» **Exercise**: Copy out the material verbatim, starting at the line that contains "How do I perform: Click the temperature" and ending after the line that contains "click(223, 352)".

» **Data in this exercise**:
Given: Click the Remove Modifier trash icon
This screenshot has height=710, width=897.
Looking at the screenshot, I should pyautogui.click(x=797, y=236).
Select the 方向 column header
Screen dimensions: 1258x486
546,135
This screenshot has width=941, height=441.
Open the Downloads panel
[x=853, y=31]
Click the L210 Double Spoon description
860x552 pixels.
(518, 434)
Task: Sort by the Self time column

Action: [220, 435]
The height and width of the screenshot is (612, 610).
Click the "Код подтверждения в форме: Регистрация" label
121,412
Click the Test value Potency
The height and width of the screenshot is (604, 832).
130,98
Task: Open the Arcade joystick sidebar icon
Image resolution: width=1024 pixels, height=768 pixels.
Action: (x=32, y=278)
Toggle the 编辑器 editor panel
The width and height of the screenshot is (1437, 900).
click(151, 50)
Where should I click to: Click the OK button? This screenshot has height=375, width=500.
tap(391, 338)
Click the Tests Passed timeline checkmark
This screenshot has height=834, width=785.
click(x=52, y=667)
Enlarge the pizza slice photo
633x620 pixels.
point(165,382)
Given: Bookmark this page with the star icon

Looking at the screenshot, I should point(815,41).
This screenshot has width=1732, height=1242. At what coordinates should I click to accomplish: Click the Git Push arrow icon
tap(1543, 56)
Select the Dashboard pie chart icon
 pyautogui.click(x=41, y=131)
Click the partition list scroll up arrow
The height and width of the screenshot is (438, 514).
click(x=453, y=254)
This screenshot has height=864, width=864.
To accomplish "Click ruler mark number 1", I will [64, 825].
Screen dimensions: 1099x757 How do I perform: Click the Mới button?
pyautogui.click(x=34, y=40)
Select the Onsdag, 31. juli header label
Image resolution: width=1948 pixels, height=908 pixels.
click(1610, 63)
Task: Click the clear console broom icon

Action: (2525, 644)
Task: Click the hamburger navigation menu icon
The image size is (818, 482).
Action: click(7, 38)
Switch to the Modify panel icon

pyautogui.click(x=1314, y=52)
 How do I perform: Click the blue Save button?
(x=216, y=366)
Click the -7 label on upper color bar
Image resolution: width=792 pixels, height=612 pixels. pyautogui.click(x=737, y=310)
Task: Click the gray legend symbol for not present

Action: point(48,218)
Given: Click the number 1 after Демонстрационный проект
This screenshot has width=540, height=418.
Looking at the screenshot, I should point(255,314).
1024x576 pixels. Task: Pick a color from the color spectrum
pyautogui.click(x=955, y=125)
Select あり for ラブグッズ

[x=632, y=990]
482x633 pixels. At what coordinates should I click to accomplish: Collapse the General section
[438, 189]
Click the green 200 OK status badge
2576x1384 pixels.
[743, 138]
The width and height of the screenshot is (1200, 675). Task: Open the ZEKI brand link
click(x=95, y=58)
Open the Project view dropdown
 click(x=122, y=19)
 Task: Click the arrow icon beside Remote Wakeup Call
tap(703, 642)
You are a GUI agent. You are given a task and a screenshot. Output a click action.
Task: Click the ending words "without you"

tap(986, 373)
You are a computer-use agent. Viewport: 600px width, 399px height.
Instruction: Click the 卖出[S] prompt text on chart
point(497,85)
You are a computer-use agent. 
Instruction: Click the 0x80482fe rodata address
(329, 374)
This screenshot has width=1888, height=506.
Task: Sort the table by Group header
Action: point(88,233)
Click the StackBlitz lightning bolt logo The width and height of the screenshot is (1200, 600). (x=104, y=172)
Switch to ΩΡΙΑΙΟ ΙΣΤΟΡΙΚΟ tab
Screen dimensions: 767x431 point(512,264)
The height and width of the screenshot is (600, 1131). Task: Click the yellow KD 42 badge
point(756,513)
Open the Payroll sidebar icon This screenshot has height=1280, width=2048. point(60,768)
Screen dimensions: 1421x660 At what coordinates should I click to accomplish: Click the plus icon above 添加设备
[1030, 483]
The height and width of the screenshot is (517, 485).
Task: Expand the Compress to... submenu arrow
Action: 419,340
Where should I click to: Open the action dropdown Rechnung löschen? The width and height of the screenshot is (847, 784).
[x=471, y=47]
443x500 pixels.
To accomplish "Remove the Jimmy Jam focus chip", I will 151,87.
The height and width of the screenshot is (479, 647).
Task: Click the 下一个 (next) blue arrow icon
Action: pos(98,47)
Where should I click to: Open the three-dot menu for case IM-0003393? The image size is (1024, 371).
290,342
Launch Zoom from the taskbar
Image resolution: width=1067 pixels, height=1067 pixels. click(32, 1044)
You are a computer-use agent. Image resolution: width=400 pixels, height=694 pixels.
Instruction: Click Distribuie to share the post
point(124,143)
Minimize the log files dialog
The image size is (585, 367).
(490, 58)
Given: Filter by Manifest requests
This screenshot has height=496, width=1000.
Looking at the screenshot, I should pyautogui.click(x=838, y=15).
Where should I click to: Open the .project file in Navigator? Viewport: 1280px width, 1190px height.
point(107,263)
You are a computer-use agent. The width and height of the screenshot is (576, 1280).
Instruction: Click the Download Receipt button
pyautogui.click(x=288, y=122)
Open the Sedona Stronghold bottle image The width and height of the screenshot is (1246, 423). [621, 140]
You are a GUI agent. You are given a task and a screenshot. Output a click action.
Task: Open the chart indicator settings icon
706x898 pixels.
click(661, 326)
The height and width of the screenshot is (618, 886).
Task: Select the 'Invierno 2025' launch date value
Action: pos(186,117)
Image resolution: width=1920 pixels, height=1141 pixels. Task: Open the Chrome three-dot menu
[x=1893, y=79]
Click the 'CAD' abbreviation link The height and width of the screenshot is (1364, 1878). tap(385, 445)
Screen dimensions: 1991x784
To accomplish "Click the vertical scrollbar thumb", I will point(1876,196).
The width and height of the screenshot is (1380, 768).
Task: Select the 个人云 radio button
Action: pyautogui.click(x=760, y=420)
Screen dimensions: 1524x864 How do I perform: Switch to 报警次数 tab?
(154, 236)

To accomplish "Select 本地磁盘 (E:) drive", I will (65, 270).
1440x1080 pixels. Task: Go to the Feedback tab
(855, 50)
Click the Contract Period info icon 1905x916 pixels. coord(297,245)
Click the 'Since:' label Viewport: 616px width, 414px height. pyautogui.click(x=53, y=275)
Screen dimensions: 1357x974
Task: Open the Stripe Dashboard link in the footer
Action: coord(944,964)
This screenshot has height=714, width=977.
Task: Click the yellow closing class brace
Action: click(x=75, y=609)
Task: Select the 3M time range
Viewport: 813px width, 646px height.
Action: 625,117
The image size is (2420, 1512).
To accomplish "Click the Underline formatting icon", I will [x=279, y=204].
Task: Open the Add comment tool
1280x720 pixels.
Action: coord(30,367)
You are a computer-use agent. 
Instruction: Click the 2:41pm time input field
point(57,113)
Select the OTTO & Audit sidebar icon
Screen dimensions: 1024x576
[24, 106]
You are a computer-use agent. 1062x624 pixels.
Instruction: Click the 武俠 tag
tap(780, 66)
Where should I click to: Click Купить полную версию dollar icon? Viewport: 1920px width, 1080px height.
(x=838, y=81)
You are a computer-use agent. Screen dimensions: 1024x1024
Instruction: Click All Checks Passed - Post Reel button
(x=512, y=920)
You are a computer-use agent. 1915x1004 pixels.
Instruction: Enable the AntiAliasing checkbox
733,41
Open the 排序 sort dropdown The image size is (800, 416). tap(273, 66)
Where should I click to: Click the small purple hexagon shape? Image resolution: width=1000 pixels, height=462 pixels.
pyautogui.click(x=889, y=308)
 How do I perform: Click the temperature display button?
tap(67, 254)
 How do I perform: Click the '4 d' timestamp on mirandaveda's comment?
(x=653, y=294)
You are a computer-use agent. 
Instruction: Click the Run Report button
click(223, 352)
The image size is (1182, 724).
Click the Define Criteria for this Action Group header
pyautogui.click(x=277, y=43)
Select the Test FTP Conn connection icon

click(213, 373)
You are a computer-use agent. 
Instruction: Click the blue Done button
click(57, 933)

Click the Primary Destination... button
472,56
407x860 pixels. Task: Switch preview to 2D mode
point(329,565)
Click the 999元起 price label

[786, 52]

» **Solved exercise**:
 How do I perform: Click the temperature display button?
tap(67, 254)
 How do I perform: Click the '4 d' timestamp on mirandaveda's comment?
(x=653, y=294)
You are a computer-use agent. 
Instruction: Click the Run Report button
click(223, 352)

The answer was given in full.